Eine Schule, in der alle Schülerinnen und Schüler regelmäßig „tinkern“, ist die Lernwerkstatt Donaustadt – zumindest bis die Coronavirus-Pandemie im Frühjahr den Alltag an den Schulen durcheinanderbrachte.

„Einstieg ins Tinkering für die ersten Klassen ist immer die Kugelbahn“, so Lehrerin Renate Ernst. Für Zehnjährige sei das „eine coole Geschichte, die immer super ankommt. Die Kinder können bei der Kugelbahn in die Höhe und in die Breite bauen, über zwei Räume hinweg oder in unserer großen Aula.“ Auch in diesem Semester seien in der Wiener Mittelschule Tinkering-Aktivitäten für alle Klassen geplant, so Ernst, „aber wir können nur von Woche zu Woche schauen und das Beste hoffen“.

„Schauen, was da passiert“

Neben eigenen Tagen pro Semester, die für Tinkering reserviert sind, sei es auch Ziel, das technische Tüfteln während der Unterrichtszeit etwa in den Physik- und Chemieunterricht zu integrieren, so Ernst. Denn: „Mit Tinkering kann man alle naturwissenschaftlichen Themen abdecken.“

Modell, um mittels „Tinkering“ Kindern Wissenschaft näherzubringen
ORF.at/Romana Beer
Durch Kurbeln werden die Figuren bewegt – der „Motor“ besteht aus einer alten Schwimmnudel

So könne man beim Thema Frühling etwa die Schneeschmelze anschauen: Wasser frieren und auftauen lassen und „schauen, was da passiert“. Das Wichtigste beim „Tinkern“: „Die Kinder schauen nicht zu, wie der Lehrer etwas herzeigt, sondern sie machen selbst etwas.
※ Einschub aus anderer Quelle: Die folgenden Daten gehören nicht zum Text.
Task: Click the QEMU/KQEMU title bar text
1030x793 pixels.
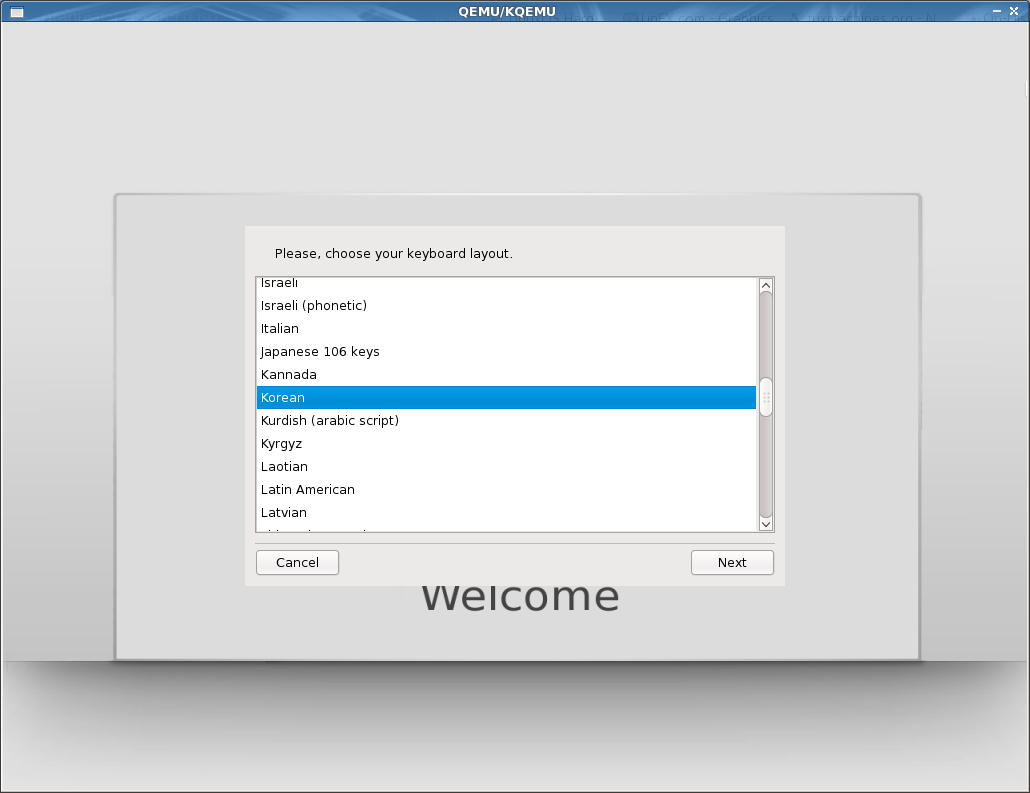Action: coord(506,11)
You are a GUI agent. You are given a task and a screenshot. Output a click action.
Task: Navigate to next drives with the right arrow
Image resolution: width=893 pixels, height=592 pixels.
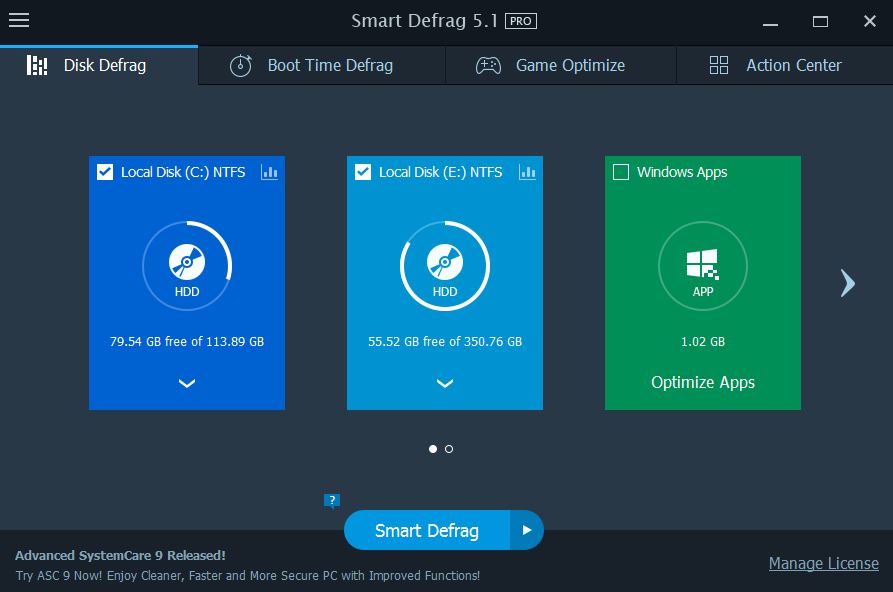click(847, 283)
Das ist ein ganz anderer Antrieb.“

MINT

Das Kürzel MINT steht für die Fachbereiche Mathematik, Informatik, Naturwissenschaften und Technik.

Auch Lehrende können etwas lernen

„Tinkering ist ein sehr umfangreicher Zugang zu dem, was Bildung und Lernen ausmacht“, so Funk. Denn obwohl durch Tinkering in erster Linie die MINT-Fächer gefördert werden sollen, habe es auch viel mit Kunst und Storytelling zu tun. Bei der beliebten Tinkering-Aktivität „Light Play“ etwa werden Figuren auf Drehtellern positioniert und Geschichten erzählt. „Die einen tigern sich total in die technischen Komponenten hinein. Und für die anderen ist es wichtig, dass eine bedeutungsvolle Geschichte erzählt wird“.

Das Ziel von Tinkering sei „Freude, Neugier und Forschergeist von Anfang an zu fördern und dabei – wie nebenbei – naturwissenschaftliche und technische Konzepte zu lernen“.

Und auch Lehrende lernen beim Tinkering: „Und sei es nur, dass es manchmal gescheiter ist, sich zurückzuhalten, auch wenn man selbst die Lösung weiß.“ Stattdessen sollten Lehrende gezielt Fragen stellen und darauf vertrauen, dass die Schülerinnen und Schüler selbst auf die Lösung kommen – denn so finde Lernen statt.